I am, unashamedly, the hyper competitive type. The idiot that runs like a maniac in a social game of football, leaping in for tackles studs up on your best mate's five and half foot, 55 kilogram girlfriend, explaining made-up rules to your kid brother to one up him in a game of cards, carrying on like a complete (insert expletive) when you win, moping when you lose.
Understandably then, my predicament irks me no end. And if may mope for a second, I'd like to explain how I sit seventh out of seven as we hit the turn for home. My opening tip, Mark Cavendish, went suicidal in the opener to Harrogate, Alexander Kristoff crashed, and was left behind on the cobbled madness to Arenberg, and Marcel Kittel, after making the rest of the peloton look second rate with three convincing wins, got caught out by the cross winds on the stage to Reims.
So, like Andrew Talansky, I'm left licking my wounds, down, but not out.
Meanwhile the Tour de France has changed gears as we hit the first mountains of the 2014 race.
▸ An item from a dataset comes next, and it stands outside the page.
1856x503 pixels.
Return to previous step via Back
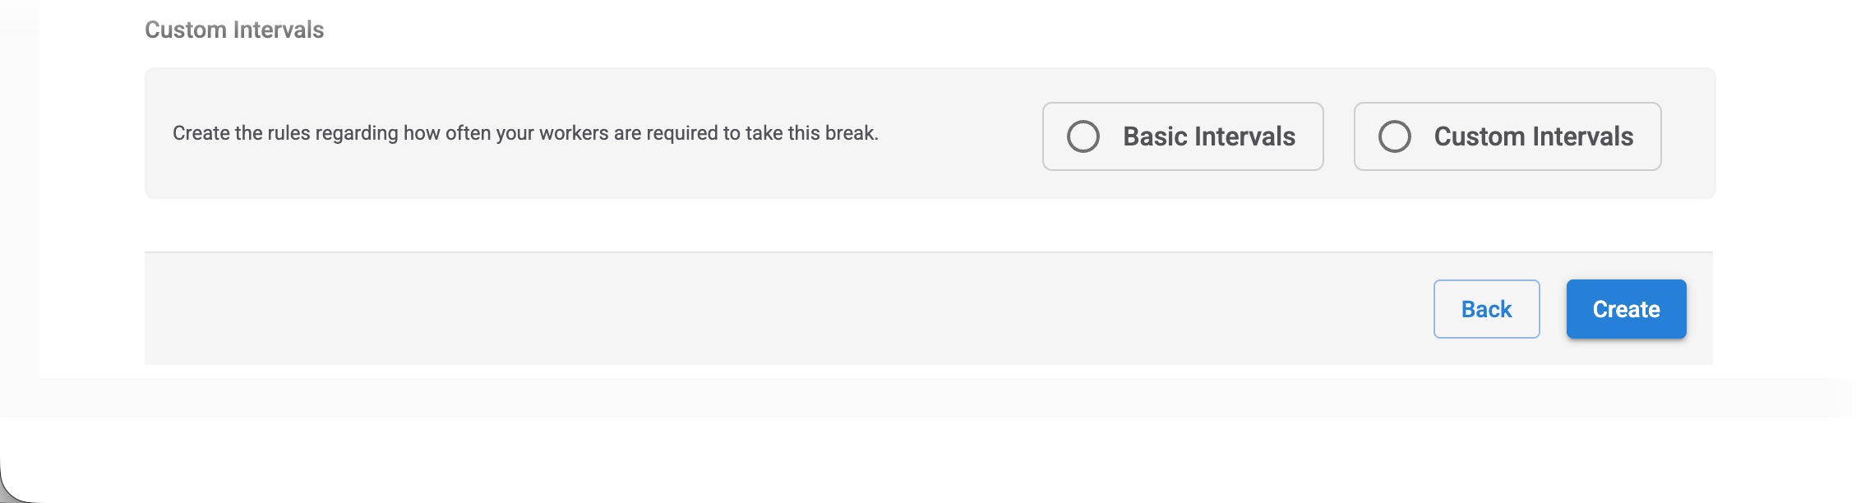(1486, 309)

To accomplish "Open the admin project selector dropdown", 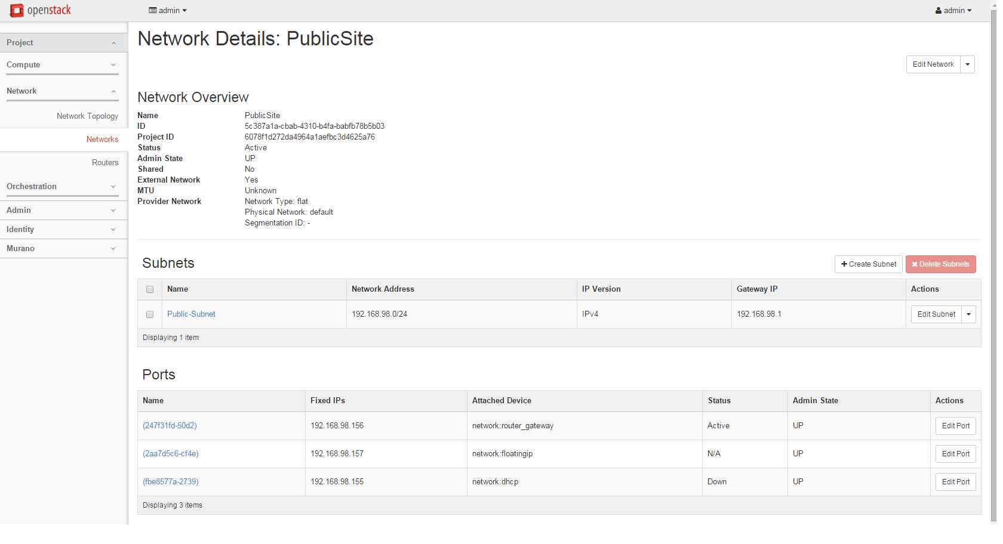I will coord(168,10).
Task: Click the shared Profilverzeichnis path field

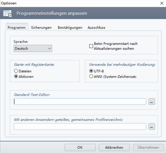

The Vosges, with narrow roads, and small towns, inevitably means bigger traffic jams as the Tour's bulging caravan snakes its way into places it's really not meant for. But it's also meant arguably the most picturesque surrounds yet. Gerardmer, is like a miniature Annecy, a beautiful snow melt lake splits the ski-town in two, and we were fortunate enough to stay right on its banks. A nice change after a series of indistinguishable roadstop motels.
The view out the car window on our drive out of Epernay. The vineyards of Champagne.
Not to be forgotten, Nancy was a revelation. I was completely oblivious to it other than as a point on the map before I arrived, but was blown away by its wealth, particularly the exquisite Place Stanislas - get there if you can. It was also the sight of a that rather melodramatic confrontation between Andrew Talansky and Simon Gerrans. We, Dom and I, were right beside the Orica-GreenEDGE bus as the American let off a broadside at Julian Dean and the bus itself. Was quite a sight, a random burst of excitement on a stage we'd pencilled in as a quieter one. Ha, but this is the Tour.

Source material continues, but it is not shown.